Gospodarka USA znalazła się na „nieznanych wodach" ożywienia po pandemii. Choć pewne wskaźniki mówią wciąż o poważnym kryzysie (choćby to, że 16 mln Amerykanów nadal pobiera różnego rodzaju zasiłki dla bezrobotnych), to inne sugerują, że jest ona mocno rozgrzana. Indeks Chicago PMI, czyli jeden z regionalnych wskaźników koniunktury, sięgnął w kwietniu 72,1 pkt, najwyższego poziomu od blisko czterech dekad. Gdy ostatnim razem był tak wysoko, główna stopa procentowa w USA wynosiła 22 proc., a ówczesny szef Fedu Paul Volcker prowadził wojnę totalną przeciwko inflacji. Obecnie jednak Fed zapewnia, że Amerykę czeka jedynie „tymczasowy" skok inflacji. Te zapewnienia służą uspokajaniu inwestorów, że stopy procentowe jeszcze bardzo długo pozostaną na obecnym, ultraniskim poziomie. Komitet Otwartego Rynku Rezerwy Federalnej (FOMC) na marcowym posiedzeniu dał przecież wyraźnie do zrozumienia, że stopy pozostaną bez zmian przynajmniej do końca 2023 r.

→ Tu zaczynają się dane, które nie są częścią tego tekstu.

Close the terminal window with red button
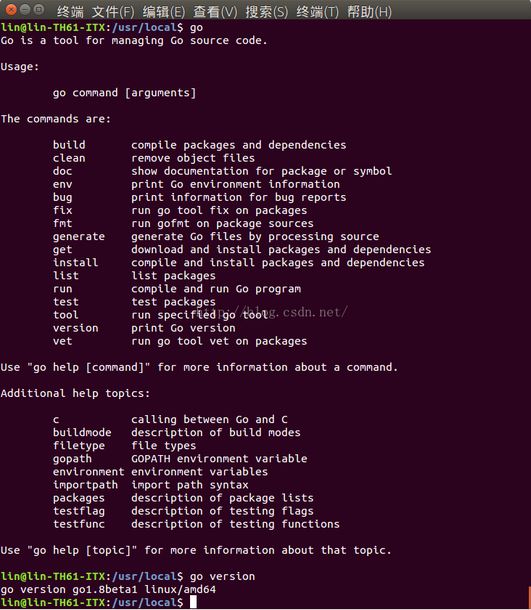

Oczywiście do tego czasu może się wydarzyć bardzo wiele rzeczy, które mogłyby zmienić politykę Fedu. (Choćby to, że w 2022 r. kończy się kadencja Jerome'a Powella, obecnego prezesa Fedu, i nie może być on pewny, że zostanie wyznaczony na kolejne cztery lata.) Sekretarz skarbu Janet Yellen już nieco postraszyła rynki, mówiąc, że może być konieczna podwyżka stóp procentowych, by przeciwdziałać przegrzaniu gospodarki. Szybko jednak wycofała się ze swoich słów i udawała, że „niczego nie prognozowała".
Jak na razie inwestorzy uważnie przyglądają się wszelakim czynnikom mogącym wpłynąć na inflację w USA – od bilionów dolarów tłoczonych do gospodarki w ramach programów stymulacyjnych po zwyżki cen drewna budowlanego. Trzeba jednak pamiętać, że inflacja nie jest jedynym czynnikiem mogącym sprowokować zacieśnianie polityki pieniężnej. – Mamy teraz prawdziwe ekscesy na rynku mieszkaniowym – stwierdził Robert Kaplan, prezes oddziału Rezerwy Federalnej w Dallas, będący zwolennikiem podwyższenia stóp już w 2022 r.
Rozpalony popyt
Indeks S&P/CaseShiller, mierzący ceny domów w 20 największych amerykańskich metropoliach, wzrósł w lutym 2021 r. o 11,9 proc. r./r. i sięgnął rekordowego poziomu 264,03 pkt. To był jego największy miesięczny wzrost od 2006 r., czyli od czasów bańki na rynku nieruchomości (której pęknięcie prowadziło do globalnego kryzysu finansowego). – Te dane są zgodne z hipotezą, mówiącą, że covid zachęcił potencjalnych kupców do wyprowadzenia się z mieszkań w miastach do domów na przedmieściach. Ten popyt może reprezentować nabywców, którzy przyspieszyli zakupy, do których i tak by doszło w ciągu następnych kilku lat. Mogło też dojść do trwalszej zmiany preferencji, która prowadzi do głębszych zmian krzywej popytu na nieruchomości – twierdzi Craig Lazzara, dyrektor zarządzający S&P DJI.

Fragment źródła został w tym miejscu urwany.